◆ **Tasks to complete**:
A: Reproduce the part of the cigar forum thread running from "It reminds me" to "I can't dream..." word for word.
B: In the cigar forum thread, for how long does Elwin age even the cheapest bundles?

* begin Selected passage *

However, the Padron 1926 maddies are a good example of fresh is best. They have a good strong flavor when they are young that fades with age.

That being said, I prefer to leave the celo on the 1926's it tends to make the flavors in the cigar more intense when smoking.


----------



## MoreBeer (Feb 13, 2010)

Many Thinks:

I don't think cello is a porous as most people think and restricts the cigar from achieving its optimum flavor. I also think it prohibits to a certain extent the cigars ability to breathe which I think is very important.

I think that most people merely "think" aging cigars for an immense amount of time helps more than it actually does. I also think "excessive" aging hurts most cigars. At leact NC's. And finally I think 10 weeks is a sufficient time frame to decide if there's a difference or not from my test.

In conclusion, I think it was a great idea as I now enjoy my smokes more. At least I think I do. :???:


----------



## Elwin (Mar 7, 2010)

This is a fun discussion.

It reminds me of the discussions I've read about in Min Ron Nee's Illustrated Encyclopedia of Post-Revolution Havana Cigars, and his aging "sickness" period of cigars. Sure he was talking about Cubans, but his ideas about aging in general, what accelerates or retards the aging process, and when a cigar reaches it peak are still fascinating ideas.
Not that can actually afford to try any of his ideas, let alone his perfect 25-30 year old "transcendent" cigars, but it doesn't mean I can't dream...



In the mean time, I smoke what I can afford, age even my cheapest bundles for at least 3-6 months, and on a smaller basis, try from time to time resting the ones that I plan to smoke within a month without cellos. Those do tend to smoke and taste better than the ones in cello, though I think Don hit it square on the head with that point - stabilization makes a better cigar.

Oh well. Now if I just had more room, more money for the "good ones", and a guarantee that I'll be alive long enough to enjoy them...

* end Selected passage *
* begin Dataset entries *

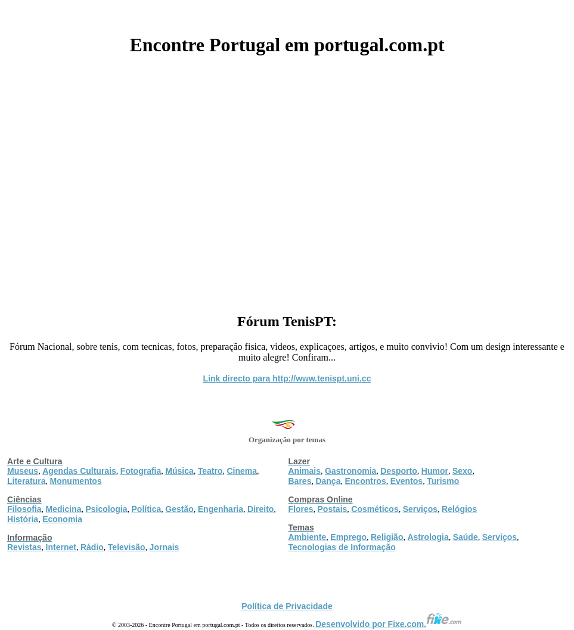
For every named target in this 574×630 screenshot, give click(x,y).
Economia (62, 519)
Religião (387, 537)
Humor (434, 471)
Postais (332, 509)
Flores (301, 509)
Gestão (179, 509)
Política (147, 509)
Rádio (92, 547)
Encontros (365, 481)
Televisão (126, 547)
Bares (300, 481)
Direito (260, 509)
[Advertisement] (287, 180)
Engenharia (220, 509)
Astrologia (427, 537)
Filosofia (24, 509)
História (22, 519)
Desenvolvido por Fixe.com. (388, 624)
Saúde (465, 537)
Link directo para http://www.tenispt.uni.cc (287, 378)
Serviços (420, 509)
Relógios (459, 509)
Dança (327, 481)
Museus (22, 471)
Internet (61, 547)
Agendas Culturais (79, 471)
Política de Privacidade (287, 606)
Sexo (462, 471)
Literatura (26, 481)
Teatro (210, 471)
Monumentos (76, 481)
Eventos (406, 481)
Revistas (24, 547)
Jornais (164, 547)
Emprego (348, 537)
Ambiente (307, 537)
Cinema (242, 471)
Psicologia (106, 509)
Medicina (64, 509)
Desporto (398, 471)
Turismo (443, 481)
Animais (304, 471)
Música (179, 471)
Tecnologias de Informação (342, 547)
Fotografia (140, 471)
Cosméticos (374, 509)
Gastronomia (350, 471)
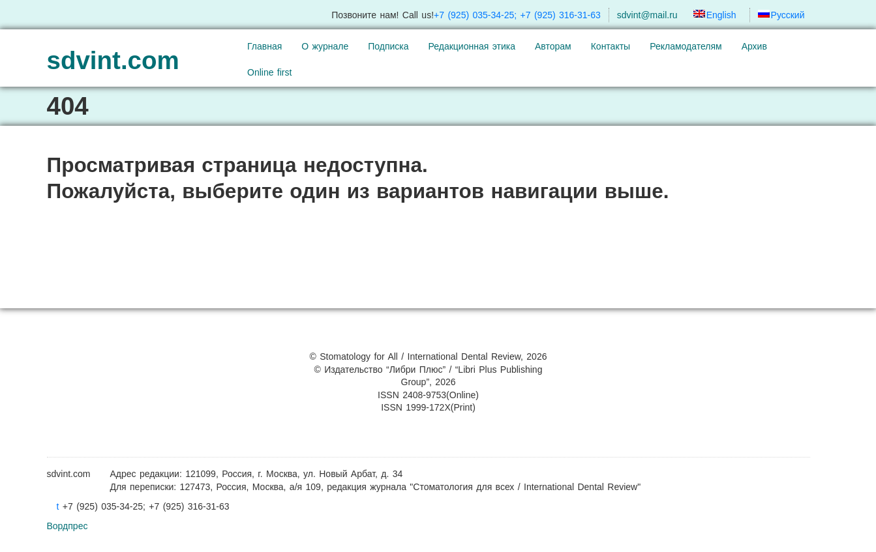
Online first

* end Dataset entries *
* begin Dataset entries *

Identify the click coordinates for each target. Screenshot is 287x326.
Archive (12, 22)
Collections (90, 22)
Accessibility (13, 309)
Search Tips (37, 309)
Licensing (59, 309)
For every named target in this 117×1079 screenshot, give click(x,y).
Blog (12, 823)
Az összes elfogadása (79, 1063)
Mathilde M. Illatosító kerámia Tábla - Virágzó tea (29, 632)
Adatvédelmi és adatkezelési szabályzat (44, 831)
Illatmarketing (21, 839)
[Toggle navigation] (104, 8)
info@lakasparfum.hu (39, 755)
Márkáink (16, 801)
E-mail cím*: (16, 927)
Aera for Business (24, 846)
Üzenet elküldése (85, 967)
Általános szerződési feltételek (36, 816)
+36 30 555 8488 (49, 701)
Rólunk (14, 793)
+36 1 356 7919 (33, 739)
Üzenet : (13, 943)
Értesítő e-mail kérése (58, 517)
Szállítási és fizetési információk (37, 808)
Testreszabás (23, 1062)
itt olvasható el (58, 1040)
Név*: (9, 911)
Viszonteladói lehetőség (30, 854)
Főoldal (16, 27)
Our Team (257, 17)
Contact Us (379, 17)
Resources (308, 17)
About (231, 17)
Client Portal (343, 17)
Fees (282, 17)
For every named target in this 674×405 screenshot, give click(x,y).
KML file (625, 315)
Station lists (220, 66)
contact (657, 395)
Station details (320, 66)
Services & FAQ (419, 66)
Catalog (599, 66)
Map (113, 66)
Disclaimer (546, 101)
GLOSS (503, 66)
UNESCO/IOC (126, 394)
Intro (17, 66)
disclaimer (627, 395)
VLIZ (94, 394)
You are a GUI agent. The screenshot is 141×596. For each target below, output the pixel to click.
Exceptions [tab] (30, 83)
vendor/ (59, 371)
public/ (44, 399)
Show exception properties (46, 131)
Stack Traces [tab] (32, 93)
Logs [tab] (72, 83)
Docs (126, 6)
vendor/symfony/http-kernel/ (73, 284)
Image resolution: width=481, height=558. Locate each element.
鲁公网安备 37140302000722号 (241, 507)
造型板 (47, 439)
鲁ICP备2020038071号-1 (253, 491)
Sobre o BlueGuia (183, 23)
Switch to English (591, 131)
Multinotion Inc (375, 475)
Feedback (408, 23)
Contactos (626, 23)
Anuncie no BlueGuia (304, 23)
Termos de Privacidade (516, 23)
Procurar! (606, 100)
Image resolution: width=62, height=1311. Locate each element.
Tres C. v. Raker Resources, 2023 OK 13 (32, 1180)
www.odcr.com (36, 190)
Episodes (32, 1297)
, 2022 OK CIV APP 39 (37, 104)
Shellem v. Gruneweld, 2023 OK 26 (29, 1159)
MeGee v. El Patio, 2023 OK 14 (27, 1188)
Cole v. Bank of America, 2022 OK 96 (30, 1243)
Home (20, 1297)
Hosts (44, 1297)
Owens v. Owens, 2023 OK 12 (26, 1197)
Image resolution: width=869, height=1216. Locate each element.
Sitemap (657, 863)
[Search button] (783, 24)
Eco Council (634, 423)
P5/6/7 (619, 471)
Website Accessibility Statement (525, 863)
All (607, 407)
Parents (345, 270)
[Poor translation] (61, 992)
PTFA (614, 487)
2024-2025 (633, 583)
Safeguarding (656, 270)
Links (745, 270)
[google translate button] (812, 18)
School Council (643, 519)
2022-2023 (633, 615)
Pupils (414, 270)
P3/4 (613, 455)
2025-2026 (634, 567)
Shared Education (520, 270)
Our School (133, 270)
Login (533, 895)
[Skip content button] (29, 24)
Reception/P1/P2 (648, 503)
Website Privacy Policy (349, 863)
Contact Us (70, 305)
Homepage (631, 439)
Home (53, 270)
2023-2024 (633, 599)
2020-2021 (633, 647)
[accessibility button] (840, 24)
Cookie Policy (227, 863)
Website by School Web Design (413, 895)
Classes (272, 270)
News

* end Dataset entries *

◆ **The responses**:
A:
It reminds me of the discussions I've read about in Min Ron Nee's Illustrated Encyclopedia of Post-Revolution Havana Cigars, and his aging "sickness" period of cigars. Sure he was talking about Cubans, but his ideas about aging in general, what accelerates or retards the aging process, and when a cigar reaches it peak are still fascinating ideas.
Not that can actually afford to try any of his ideas, let alone his perfect 25-30 year old "transcendent" cigars, but it doesn't mean I can't dream...

B: At least 3-6 months.